- **Task brief**
To complete the exercise, repeat every record exactly as it stands.
======
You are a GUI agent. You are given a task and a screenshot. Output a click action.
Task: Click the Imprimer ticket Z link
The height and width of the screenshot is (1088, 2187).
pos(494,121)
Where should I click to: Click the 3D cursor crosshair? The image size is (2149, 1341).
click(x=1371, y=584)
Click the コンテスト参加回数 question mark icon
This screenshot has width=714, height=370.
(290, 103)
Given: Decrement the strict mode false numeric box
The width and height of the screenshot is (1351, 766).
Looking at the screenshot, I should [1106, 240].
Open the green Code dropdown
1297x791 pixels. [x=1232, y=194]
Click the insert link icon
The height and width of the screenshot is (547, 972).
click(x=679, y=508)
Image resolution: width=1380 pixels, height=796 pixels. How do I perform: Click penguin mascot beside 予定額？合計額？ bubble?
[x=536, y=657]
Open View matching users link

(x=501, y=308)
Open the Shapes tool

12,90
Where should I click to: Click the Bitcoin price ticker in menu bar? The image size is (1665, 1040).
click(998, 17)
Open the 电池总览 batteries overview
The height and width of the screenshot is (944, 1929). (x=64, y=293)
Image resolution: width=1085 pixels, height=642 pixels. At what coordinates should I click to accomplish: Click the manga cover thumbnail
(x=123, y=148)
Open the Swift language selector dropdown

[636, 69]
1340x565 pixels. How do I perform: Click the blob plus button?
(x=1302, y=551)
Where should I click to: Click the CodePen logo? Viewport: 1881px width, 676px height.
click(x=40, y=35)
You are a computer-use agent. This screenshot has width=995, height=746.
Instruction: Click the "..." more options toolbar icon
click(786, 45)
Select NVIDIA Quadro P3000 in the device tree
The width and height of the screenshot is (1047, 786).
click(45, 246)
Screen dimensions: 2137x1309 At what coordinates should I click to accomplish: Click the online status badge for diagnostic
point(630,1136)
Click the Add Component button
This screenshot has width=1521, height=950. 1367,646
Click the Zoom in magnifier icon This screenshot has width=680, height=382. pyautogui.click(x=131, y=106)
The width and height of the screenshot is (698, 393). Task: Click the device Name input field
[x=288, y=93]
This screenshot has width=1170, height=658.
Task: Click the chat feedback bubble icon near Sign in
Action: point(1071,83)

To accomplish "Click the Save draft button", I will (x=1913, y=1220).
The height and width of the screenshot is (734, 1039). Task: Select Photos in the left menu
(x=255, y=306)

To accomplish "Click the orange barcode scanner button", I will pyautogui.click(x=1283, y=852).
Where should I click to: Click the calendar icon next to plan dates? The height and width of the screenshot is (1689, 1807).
======
- **Finished task**
You are a GUI agent. You are given a task and a screenshot. Output a click action.
Task: Click the Imprimer ticket Z link
The height and width of the screenshot is (1088, 2187).
pos(494,121)
Where should I click to: Click the 3D cursor crosshair? The image size is (2149, 1341).
click(x=1371, y=584)
Click the コンテスト参加回数 question mark icon
This screenshot has width=714, height=370.
(290, 103)
Given: Decrement the strict mode false numeric box
The width and height of the screenshot is (1351, 766).
Looking at the screenshot, I should [1106, 240].
Open the green Code dropdown
1297x791 pixels. [x=1232, y=194]
Click the insert link icon
The height and width of the screenshot is (547, 972).
click(x=679, y=508)
Image resolution: width=1380 pixels, height=796 pixels. How do I perform: Click penguin mascot beside 予定額？合計額？ bubble?
[x=536, y=657]
Open View matching users link

(x=501, y=308)
Open the Shapes tool

12,90
Where should I click to: Click the Bitcoin price ticker in menu bar? The image size is (1665, 1040).
click(998, 17)
Open the 电池总览 batteries overview
The height and width of the screenshot is (944, 1929). (x=64, y=293)
Image resolution: width=1085 pixels, height=642 pixels. At what coordinates should I click to accomplish: Click the manga cover thumbnail
(x=123, y=148)
Open the Swift language selector dropdown

[636, 69]
1340x565 pixels. How do I perform: Click the blob plus button?
(x=1302, y=551)
Where should I click to: Click the CodePen logo? Viewport: 1881px width, 676px height.
click(x=40, y=35)
You are a computer-use agent. This screenshot has width=995, height=746.
Instruction: Click the "..." more options toolbar icon
click(786, 45)
Select NVIDIA Quadro P3000 in the device tree
The width and height of the screenshot is (1047, 786).
click(45, 246)
Screen dimensions: 2137x1309 At what coordinates should I click to accomplish: Click the online status badge for diagnostic
point(630,1136)
Click the Add Component button
This screenshot has width=1521, height=950. 1367,646
Click the Zoom in magnifier icon This screenshot has width=680, height=382. pyautogui.click(x=131, y=106)
The width and height of the screenshot is (698, 393). Task: Click the device Name input field
[x=288, y=93]
This screenshot has width=1170, height=658.
Task: Click the chat feedback bubble icon near Sign in
Action: point(1071,83)

To accomplish "Click the Save draft button", I will (x=1913, y=1220).
The height and width of the screenshot is (734, 1039). Task: Select Photos in the left menu
(x=255, y=306)

To accomplish "Click the orange barcode scanner button", I will pyautogui.click(x=1283, y=852).
Where should I click to: Click the calendar icon next to plan dates? The height and width of the screenshot is (1689, 1807).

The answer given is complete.